私にとって教会の教えとは、1997年にラテン語規範版として公布されたものの日本語訳である「カトリック教会のカテキズム」と、2003年に発行された日本版要理書「カトリック教会の教え」である。その中で、もとは天使であったとされる悪魔、サタンに関する記述については、悩ましい問題だった。解説に矛盾を感じてどうしても自分のものにならず苦しんだ。 

そんなある日、私は、1981年に訪日した聖ヨハネ・パウロ二世教皇の、広島でのスピーチを思い出した。その冒頭には、「戦争は人間のしわざです」という有名な言葉がある。わたしの注意は、「人間のしわざ」という部分に集中していった。

つづく

Maria K. M.


2024/04/15

139. 神の家

このごろ、このブログを見ていてくださる数人のヨーロッパの方々から、悪霊や悪魔に関する私の考えが、教会の教えに沿っていないとの親切なご注意を頂いた。そこで、これらについて少し時間を取って考えてみたい。私も含め、日本人のキリスト者のほとんどは、成人洗礼である。その体験を聞くと、初めに神との出会いがあって洗礼に至っていることがよくある。私の場合、それは6歳のときに遡る。 
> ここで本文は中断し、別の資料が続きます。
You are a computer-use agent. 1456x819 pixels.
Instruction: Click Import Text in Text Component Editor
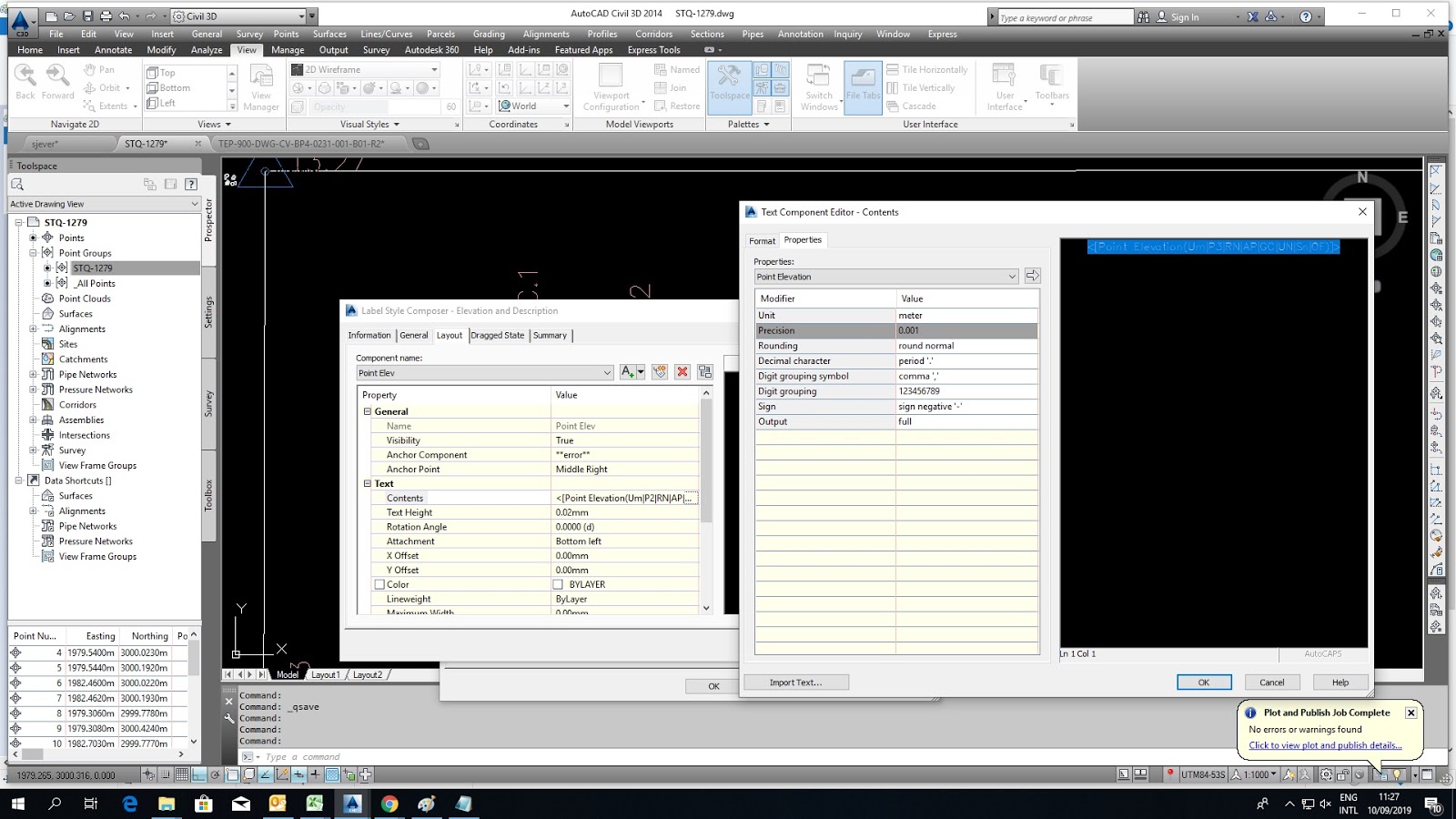[796, 682]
ある日、私はいつも遊んでいた公園の隅に、当時の自分にとっては、とても険しい崖がそそり立っているのが気になりだした。私は、ちょうど近くを通った大人に、この崖の上には何があるのかと尋ねた。その人は、「神の家がある」と言って去っていった。それで私はそれがどうしても見たくなって、友人たちが止めるのも聞かずに一心不乱に崖を登り始めた。 

東京カテドラル聖マリア大聖堂

頂上に着くと今度は目の前に高いフェンスが現れた。その向こうは木々や雑草に覆われていて先が見えない。私はそのフェンスも登り始めた。しかし、途中で、ふと、もし犬がいたらどうしようという考えが起こった。もっと小さいころ、かまれた経験から犬が苦手だったのだ。そう思いだすと、向こうの茂みから犬の吠える声が聞こえてくる気がしてきた。 

私はしぶしぶフェンスを降りて、振り返り、自分の登った崖の上から下を見た。すると、心配そうに見上げる二人の友達の顔が小さく丸く見え、足がすくんでしまって降りられない。そのとき、「登ったように降りて!」という声が聞こえた気がして、私はそれに従って、後ろ向きになってゆっくり降りて無事地面に足がついた。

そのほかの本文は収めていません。